Dead Tree Edition had a bit of a breakthrough this week when the Milwaukee Journal Sentinel, and subsequently the Associated Press, cited my article Quad/Graphics Has Quarterly Loss, Eyes Plant Shutdowns.
Scores of magazines, newsletters, and Web sites have referenced Dead Tree Edition during its 19 months of existence. I depend upon such referrals for most of my readers because I’m a klutz when it comes to search-engine optimization or social media (though I did my first retweet last week. I couldn't resist Margie Dana's comment: “B&N launches ebook self-publishing service called ‘Pubit’. God forbid you hit ‘c’ instead of ‘t.’ What a name!”).
But, as far as I know, John Schmid’s article in the Journal Sentinel is the first citation of Dead Tree Edition in a major daily newspaper, and the AP pickup of the story was also a first. (Gordon Hamilton of the Vancouver Sun has called Dead Tree Edition "one of my favourite sources for updates on the scandalous American black liquor subsidy," but his references to my work have only been in his blog, not the actual newspaper.)
I've tried to give newspapers tips about news in their area based on my articles about nearby paper mills or postal facilities.
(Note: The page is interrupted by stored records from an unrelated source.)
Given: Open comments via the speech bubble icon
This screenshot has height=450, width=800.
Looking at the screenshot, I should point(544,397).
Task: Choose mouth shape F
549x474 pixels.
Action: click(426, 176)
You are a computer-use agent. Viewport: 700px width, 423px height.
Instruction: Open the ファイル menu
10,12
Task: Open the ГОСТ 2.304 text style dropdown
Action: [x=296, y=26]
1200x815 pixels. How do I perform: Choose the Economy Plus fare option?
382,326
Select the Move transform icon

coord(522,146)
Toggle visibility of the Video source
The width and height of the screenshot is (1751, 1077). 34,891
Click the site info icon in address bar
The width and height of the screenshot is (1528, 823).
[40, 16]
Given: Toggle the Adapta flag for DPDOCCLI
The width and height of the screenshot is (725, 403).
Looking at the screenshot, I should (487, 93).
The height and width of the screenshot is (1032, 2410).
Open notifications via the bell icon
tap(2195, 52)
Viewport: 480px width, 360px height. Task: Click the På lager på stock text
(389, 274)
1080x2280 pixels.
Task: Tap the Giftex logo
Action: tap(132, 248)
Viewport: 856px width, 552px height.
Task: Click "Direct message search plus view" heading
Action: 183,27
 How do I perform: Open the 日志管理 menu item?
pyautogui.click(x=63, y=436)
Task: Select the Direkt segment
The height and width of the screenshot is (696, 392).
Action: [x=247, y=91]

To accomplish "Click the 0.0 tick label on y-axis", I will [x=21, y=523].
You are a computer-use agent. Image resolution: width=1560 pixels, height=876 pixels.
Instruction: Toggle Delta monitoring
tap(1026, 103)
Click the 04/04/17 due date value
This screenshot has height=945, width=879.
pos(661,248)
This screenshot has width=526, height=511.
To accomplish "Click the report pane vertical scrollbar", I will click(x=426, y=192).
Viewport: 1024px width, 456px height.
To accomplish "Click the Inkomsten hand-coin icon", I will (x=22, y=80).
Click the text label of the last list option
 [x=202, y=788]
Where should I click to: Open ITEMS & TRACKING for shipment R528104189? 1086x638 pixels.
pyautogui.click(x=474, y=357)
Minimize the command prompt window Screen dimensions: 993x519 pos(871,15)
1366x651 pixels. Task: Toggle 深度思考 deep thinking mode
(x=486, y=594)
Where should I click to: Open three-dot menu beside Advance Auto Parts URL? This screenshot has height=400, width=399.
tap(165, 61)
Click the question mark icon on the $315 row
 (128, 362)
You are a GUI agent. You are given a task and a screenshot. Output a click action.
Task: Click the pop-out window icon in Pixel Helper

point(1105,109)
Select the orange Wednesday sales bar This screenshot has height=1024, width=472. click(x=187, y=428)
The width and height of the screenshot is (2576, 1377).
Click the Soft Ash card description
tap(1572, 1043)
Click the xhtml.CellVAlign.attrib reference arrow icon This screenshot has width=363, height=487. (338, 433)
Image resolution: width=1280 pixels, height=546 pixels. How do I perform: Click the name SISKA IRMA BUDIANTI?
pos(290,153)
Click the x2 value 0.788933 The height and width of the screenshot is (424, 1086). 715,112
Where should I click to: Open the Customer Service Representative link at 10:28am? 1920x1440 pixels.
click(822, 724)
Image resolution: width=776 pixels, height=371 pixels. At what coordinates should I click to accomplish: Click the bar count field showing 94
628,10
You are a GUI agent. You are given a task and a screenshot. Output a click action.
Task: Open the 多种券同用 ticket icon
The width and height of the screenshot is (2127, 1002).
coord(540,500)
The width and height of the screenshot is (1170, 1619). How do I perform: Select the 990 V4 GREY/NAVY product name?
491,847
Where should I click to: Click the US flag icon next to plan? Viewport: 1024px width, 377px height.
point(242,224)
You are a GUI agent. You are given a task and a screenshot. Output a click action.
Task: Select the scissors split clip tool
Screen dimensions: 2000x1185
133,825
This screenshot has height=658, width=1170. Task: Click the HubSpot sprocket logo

But the typical American newspaper has put up a firewall between its reporters and the public.
Have a hot tip to pass along to a reporter about something on his beat? Be prepared to fill out a generic “Contact us” form on the newspaper's Web site – and then to hear nothing.
But I do think that, faced with shrinking news-coverage resources, savvy professional journalists will follow Schmid's and Hamilton's example by looking to knowledgeable amateur writers as a source of leads and insight. The strategy is already fairly common at some business-to-business magazines.
An irony of this week's breakthrough is that the article Schmid cited took a slap at reporters for only reading news releases and not actual source documents. Schmid proved me wrong by digging into Quad's 300+-page "S4" report for the reporting in his article.